**What to do**
Copy nothing before the line that contains "1380x776 pixels."; from there, transcribe each line exactly through the end of the material, omitting pictures.
%%
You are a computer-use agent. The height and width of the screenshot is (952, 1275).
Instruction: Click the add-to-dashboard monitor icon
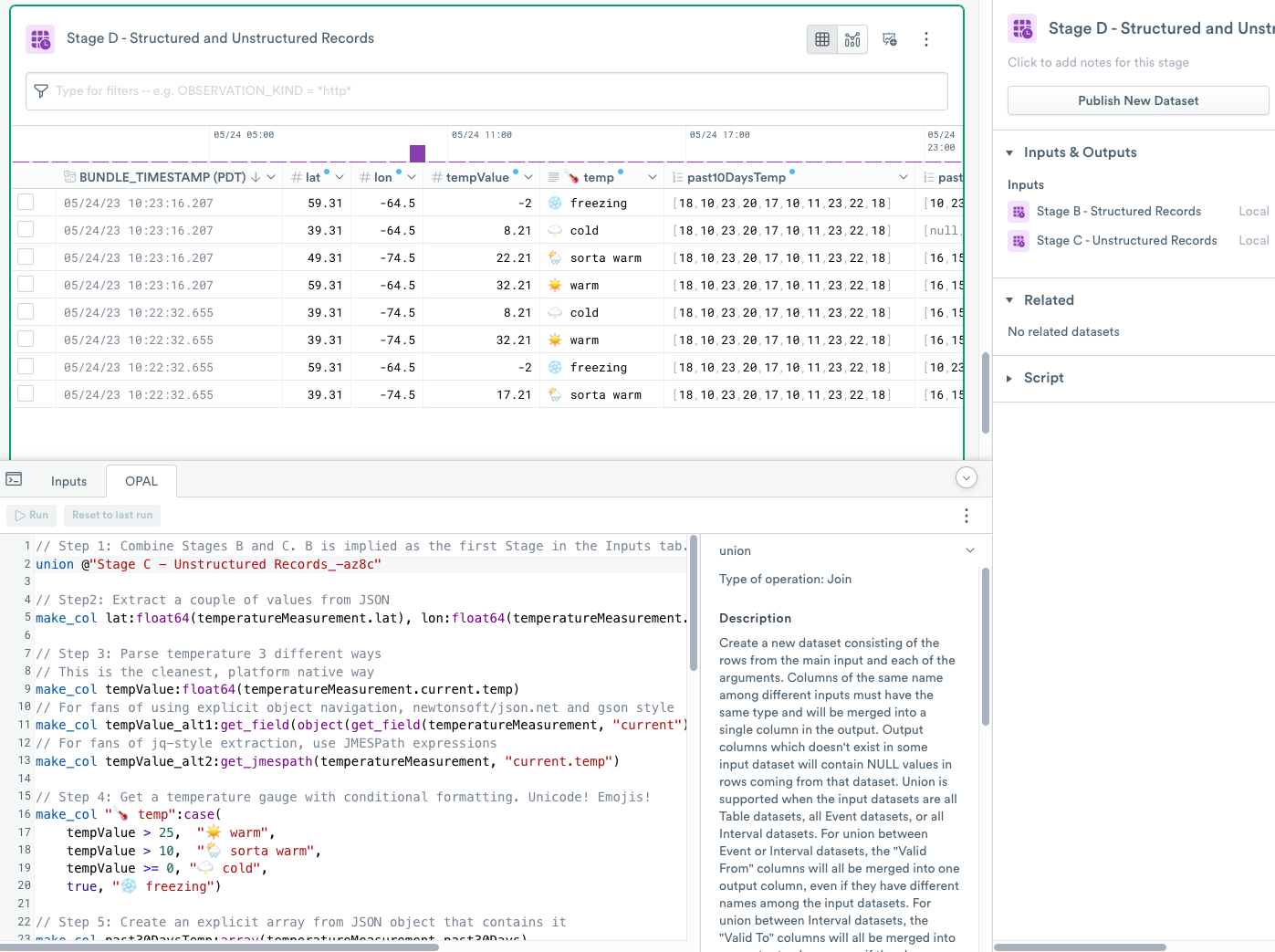(890, 39)

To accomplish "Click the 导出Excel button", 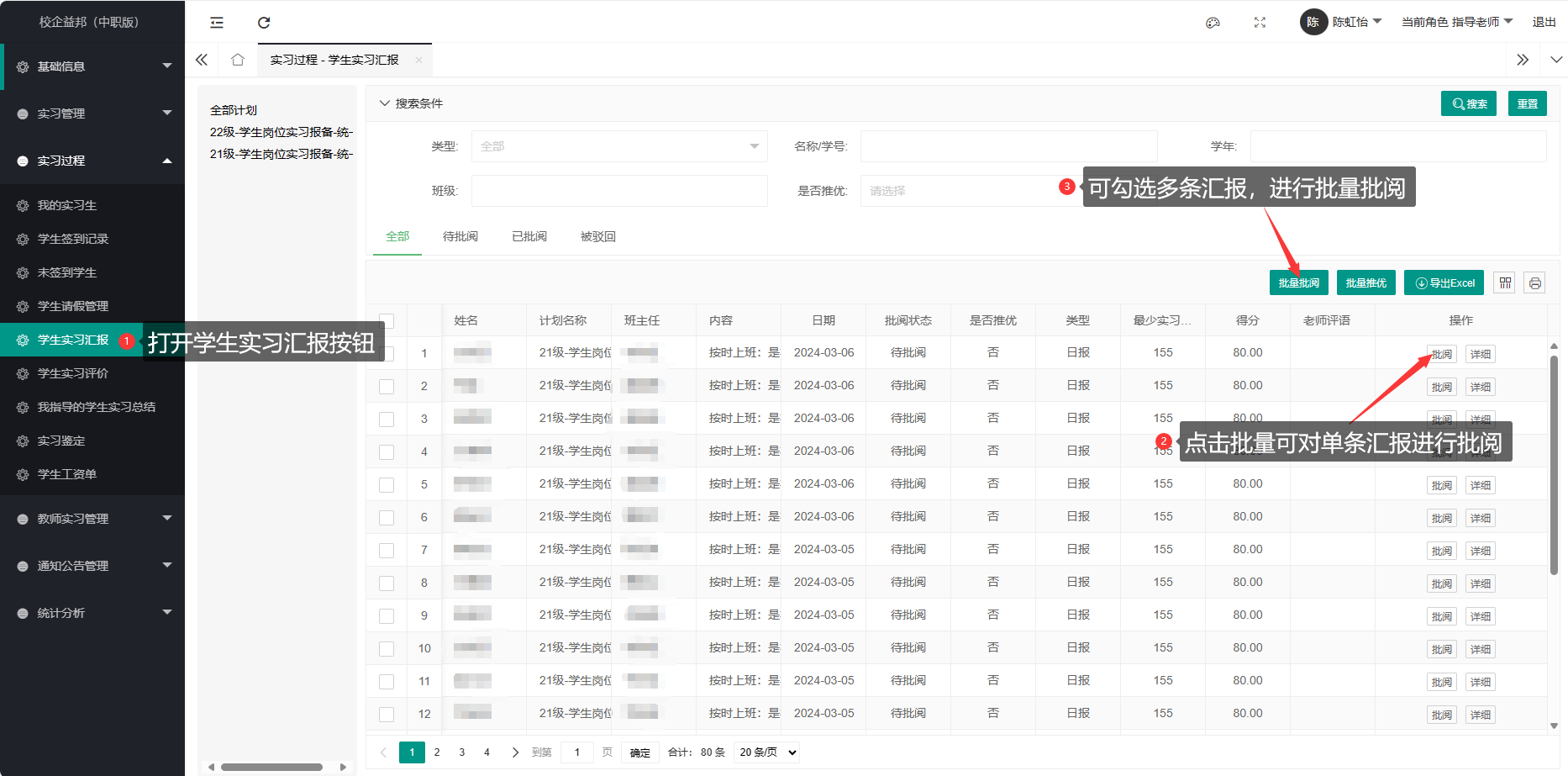I will coord(1444,283).
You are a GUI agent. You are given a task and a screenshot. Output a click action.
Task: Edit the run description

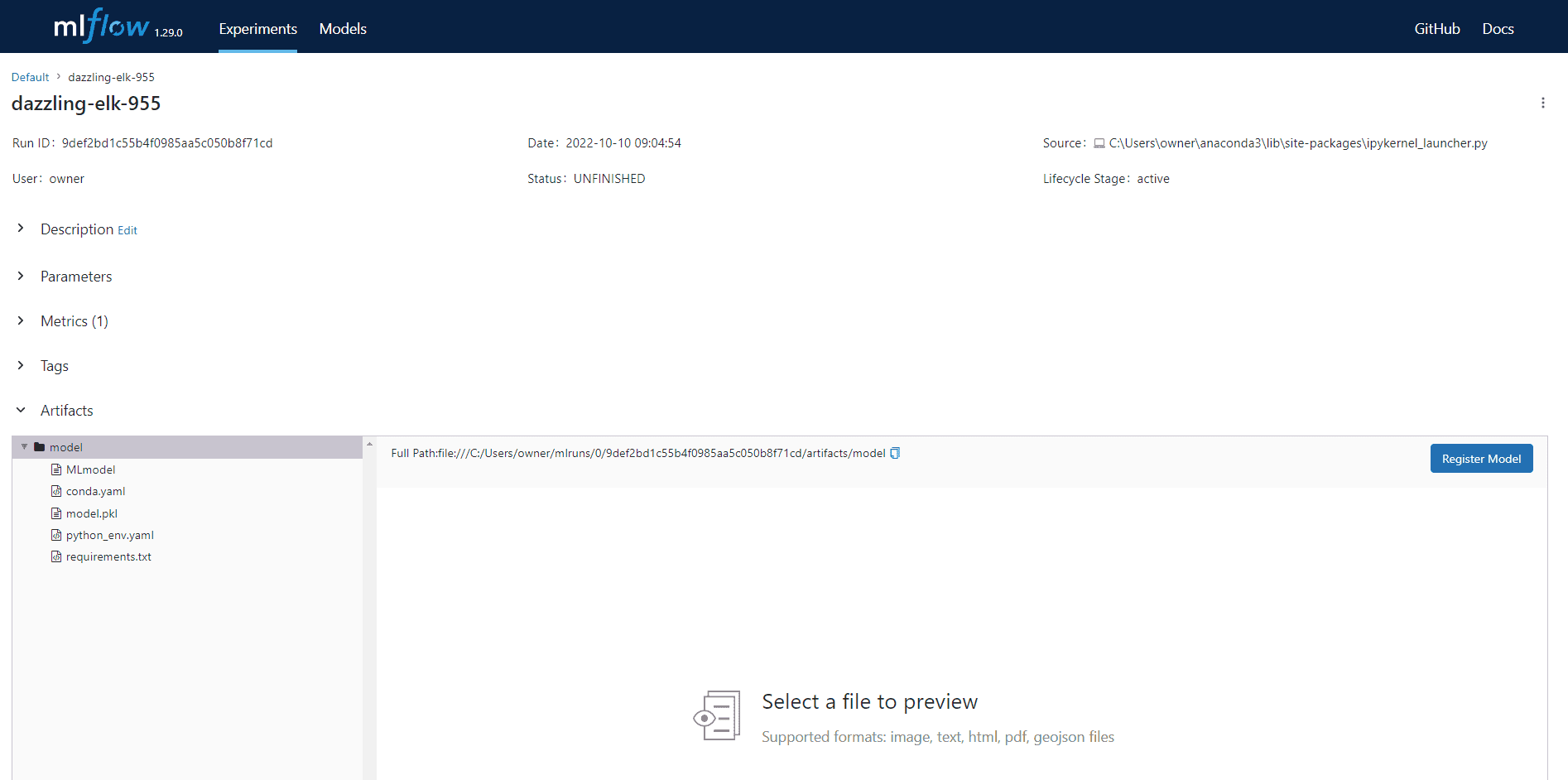[127, 230]
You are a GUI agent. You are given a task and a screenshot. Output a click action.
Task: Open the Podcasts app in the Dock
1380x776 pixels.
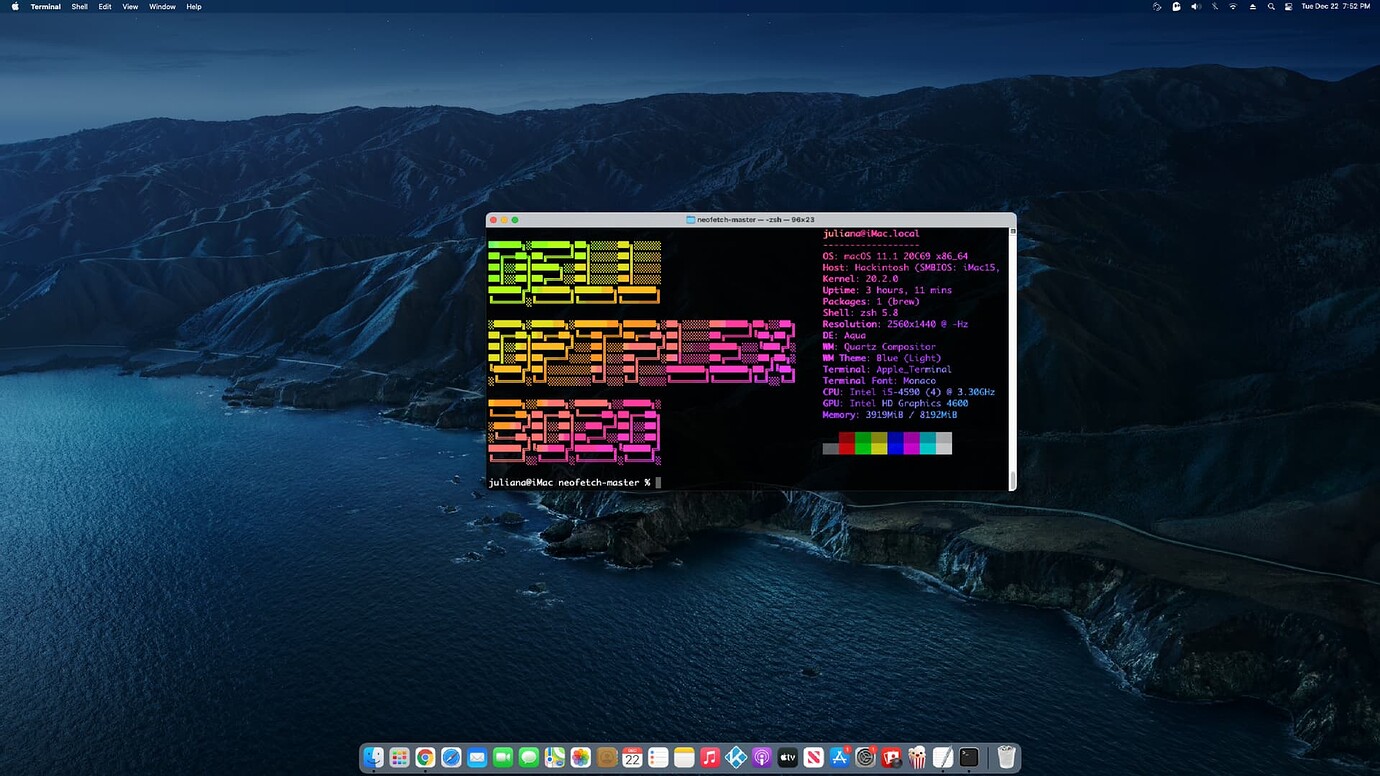click(x=761, y=757)
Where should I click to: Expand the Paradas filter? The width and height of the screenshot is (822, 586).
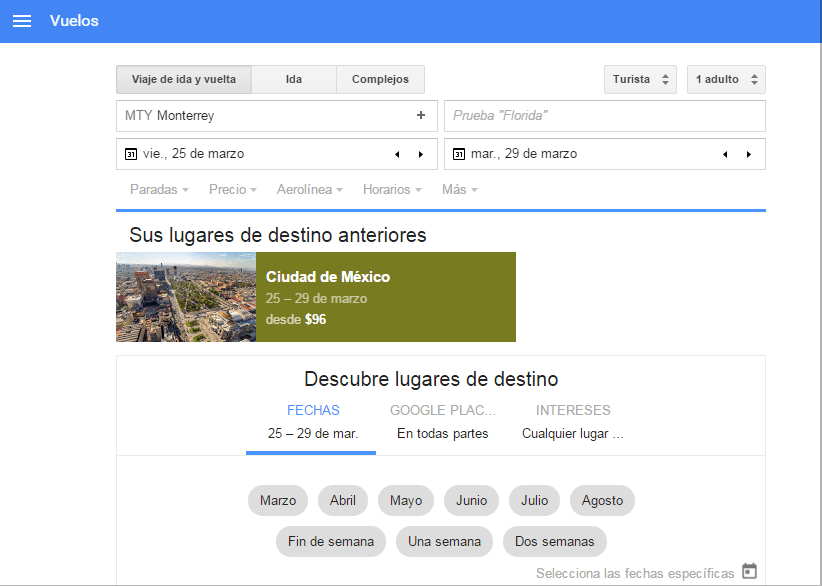click(158, 189)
%%
**Exercise answer**
1380x776 pixels.
click(x=761, y=757)
Where should I click to: Expand the Paradas filter? The width and height of the screenshot is (822, 586).
click(158, 189)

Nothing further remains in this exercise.